Sadly for Whitey, the rest of the world is pretty savvy when it comes to alternative technologies - there is no breakthrough infinite energy source for whitey or anybody to control.  And a very brown Arab community still has plenty of oil, and the Venezuelans aren't likely to hand over their big oil resources to the Yanks or the Brits either.  Nor are the Kazakhs or the Iranians. And many OPEC countries are considering switching from the US Dollar to the Euro to peg their oil and gas on!  Not the British Pound!  With so many countries in the EU, we don't have to worry about any controlling interest in the currency itself.  In other words, Whitey's control of oil has eroded bloody fast.  So he's looking for something new to control, but we must first be made to fear that shit that looms in the unknown future.  Disaster is easy to subscribe to.  Well guess what?  If we had no power and no oil, we in India will simply ride our bullock carts and ride out the disaster.  Whitey cannot.

But Whitey can scare the shit out of us.  Because we have idiots who believe everything Whitey tells us.  Their freaking press looks so classy, they can't possibly lie, can they?  Yes, they can.  And we're falling like ninepins for the bullshit they spin out.  Their lies are all geared towards feeding some industry or the other.  They've even invented diseases and told the whole world to get vaccinations for diseases that don't even exist!  Look at our poultry industry!  Crushed by thousands of vested interests.  Luckily we have realized that broiler chicken is no good and are back to raising free range chicken.  Same with genetically modified foods and brand new diseases like ADD!  How come the new generation suddenly has a disease, a disorder, that none of our ancestors had, well up into this century, this generation of parents!?  Whitey lies.

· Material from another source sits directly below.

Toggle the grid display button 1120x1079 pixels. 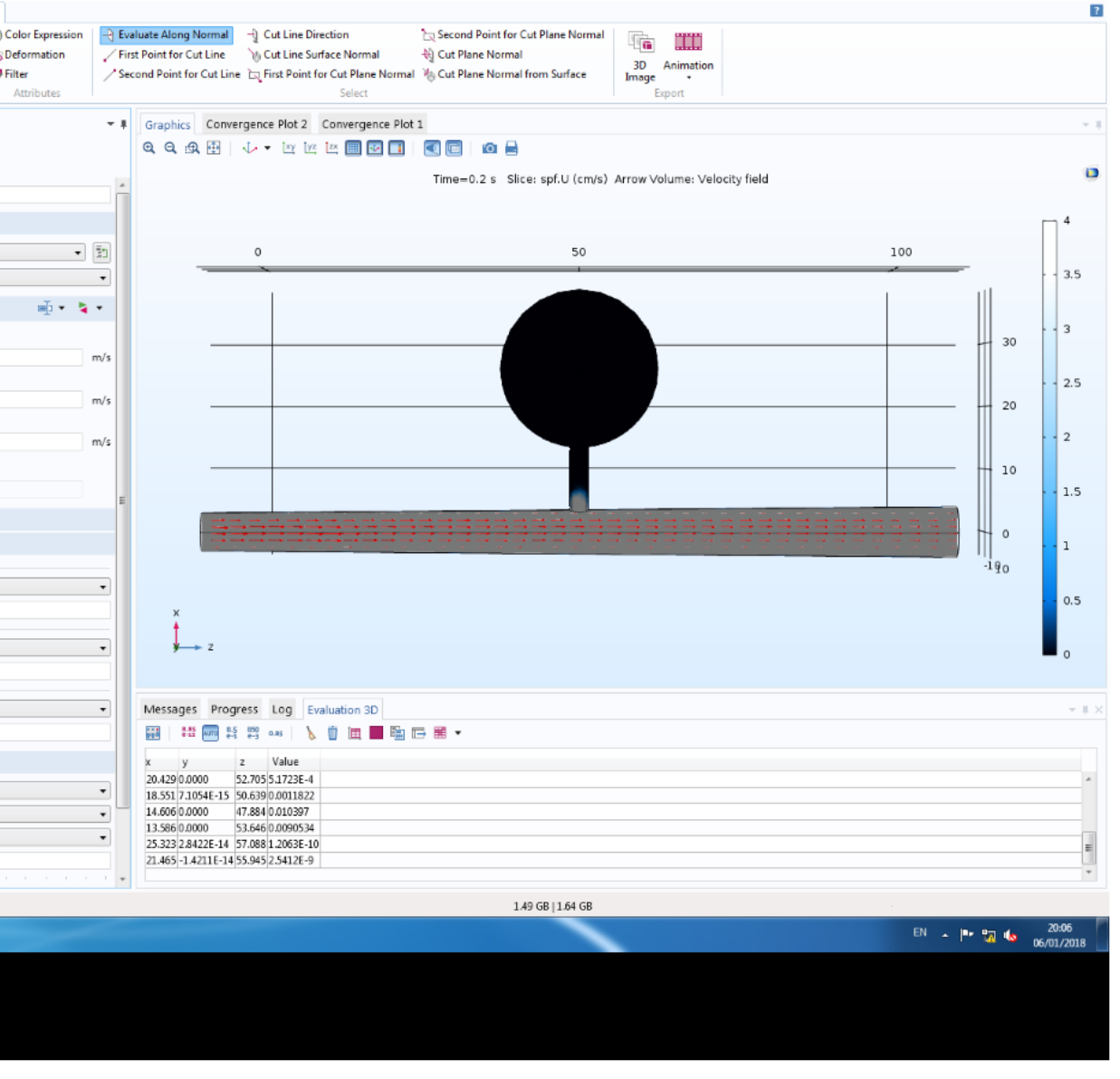coord(353,148)
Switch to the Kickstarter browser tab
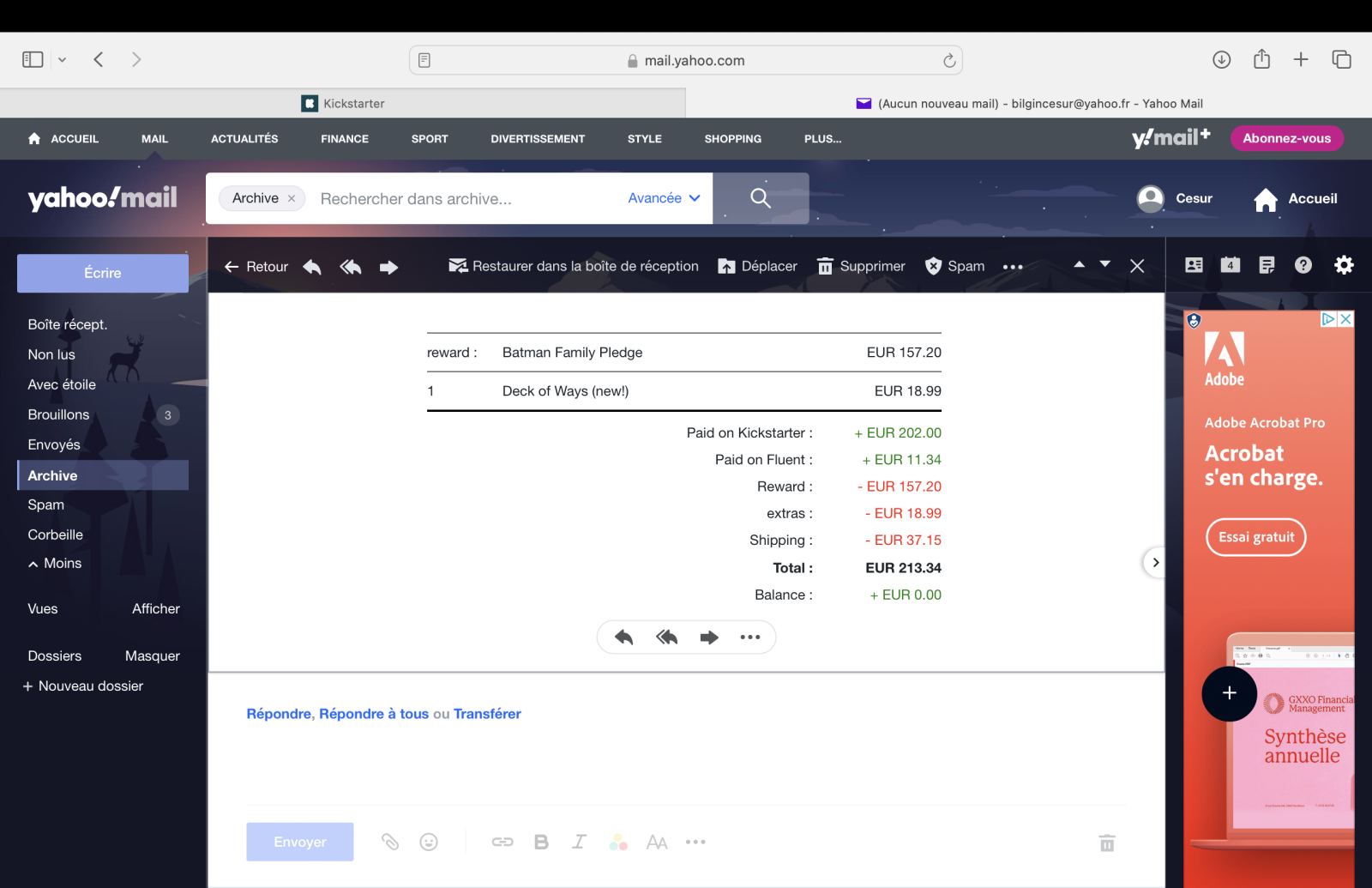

So fuck Whitey when he tells us to use resources carefully.  All of a sudden, those are global resources, huh?  Every culture uses whatever it can afford to use.  We don't have to sacrifice anything for anybody.  We are already very judicious with our decisions and look at how well our regulated banking system did not flinch with this global crisis Whitey had to endure with crashing, burning and pain!  We may be terrible in many ways, but we know how to take care of our shit when we really have to.  We don't need to add to the pain we already have without enough electric power.  We have done enough.  To hell with Whitey.  Fuck Earth Hour.

BSK.

1 comment:

GDS The Audacious said...

Man oh man! That's one fine article. The scorn endorsed with proper reasoning is admirable.